O texto é recente - 26.02.18 - mas pede reedição. Aqui vai.
Se morressem morreriam pobres, os marinheiros. Pobres e podres, que o sal conserva, mas mal: Seca e Meca percorridas o que lhes fica nas entranhas é a liberdade, que da merda livram-se toda e a liberdade corrói, a liberdade é uma prisão da qual só morto escapas e como não morres nem assim de pés para diante dela sairás.
Os marinheiros não morrem: transformam-se em vagas que um dia nas praias desfalecem, montadas por putos em pranchas de surf, a olhar-lhes para as miúdas que os esperam nas areias e a pensar nos albatrozes que viram ao largo do Boa Esperança ou do Horn, nos bordéis onde foram fodidos como putos num ginásio de Atenas, eles que durante um milésimo de segundo pensaram ser os reis do mar, do vento e dos corpos, dos ventres, seres nem vivos nem mortos.

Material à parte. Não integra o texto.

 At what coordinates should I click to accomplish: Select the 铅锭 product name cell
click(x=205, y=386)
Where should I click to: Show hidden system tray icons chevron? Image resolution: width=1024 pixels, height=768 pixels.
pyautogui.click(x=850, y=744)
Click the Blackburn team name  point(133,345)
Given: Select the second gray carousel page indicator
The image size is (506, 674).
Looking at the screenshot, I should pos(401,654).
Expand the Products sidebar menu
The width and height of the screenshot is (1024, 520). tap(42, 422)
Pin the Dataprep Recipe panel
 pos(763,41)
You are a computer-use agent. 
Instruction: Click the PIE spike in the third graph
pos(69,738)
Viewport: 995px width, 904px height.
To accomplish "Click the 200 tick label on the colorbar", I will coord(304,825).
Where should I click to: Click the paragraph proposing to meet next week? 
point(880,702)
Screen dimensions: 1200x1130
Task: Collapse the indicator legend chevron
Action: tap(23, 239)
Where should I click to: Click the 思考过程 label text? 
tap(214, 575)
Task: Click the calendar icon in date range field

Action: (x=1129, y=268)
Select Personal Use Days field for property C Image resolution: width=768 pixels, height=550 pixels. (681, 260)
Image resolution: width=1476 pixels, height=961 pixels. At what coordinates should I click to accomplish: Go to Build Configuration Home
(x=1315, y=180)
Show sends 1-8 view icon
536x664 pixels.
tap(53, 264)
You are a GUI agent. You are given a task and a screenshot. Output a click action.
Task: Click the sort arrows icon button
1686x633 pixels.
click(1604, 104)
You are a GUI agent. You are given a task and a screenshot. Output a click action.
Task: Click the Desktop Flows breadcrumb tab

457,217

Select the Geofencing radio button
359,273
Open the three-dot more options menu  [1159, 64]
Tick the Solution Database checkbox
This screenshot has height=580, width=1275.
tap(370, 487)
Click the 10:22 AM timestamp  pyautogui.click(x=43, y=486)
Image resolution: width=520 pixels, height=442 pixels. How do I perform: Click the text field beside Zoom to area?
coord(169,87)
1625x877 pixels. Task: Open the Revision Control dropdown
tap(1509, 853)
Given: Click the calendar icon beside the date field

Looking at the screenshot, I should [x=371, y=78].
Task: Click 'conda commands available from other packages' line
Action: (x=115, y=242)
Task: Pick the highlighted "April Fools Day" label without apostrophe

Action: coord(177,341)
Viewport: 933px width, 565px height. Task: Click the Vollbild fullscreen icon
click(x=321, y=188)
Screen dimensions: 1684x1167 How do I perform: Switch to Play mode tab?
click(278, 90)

Os marinheiros não morrem: entregam-se um dia em que a pistola do capitão não tenha balas e mais valha folgar do que andar à ròla do mar."
Notas:
"Dou um tiro, etc.": durante a mais célebre das regatas entre clippers (CUTTY SARK vs. THERMOPYLAE) o capitão do Cutty vinha para a ponte, pistola na mão, para impedir os marinheiros de folgar pano.
Retrancas e vergas: peças da mastreação, onde envergam as velas (panos).
Folgar (pano): aumentar o ângulo que uma vela faz com o vento. É a primeira etapa para diminuir o adornar (inclinação) de uma embarcação de vela. A seguinte é rizar (diminuir a área de pano exposta ao vento).
Escotas: cabos que controlam o ângulo que as velas fazem com o vento, uma das afinações fundamentais para a velocidade do navio.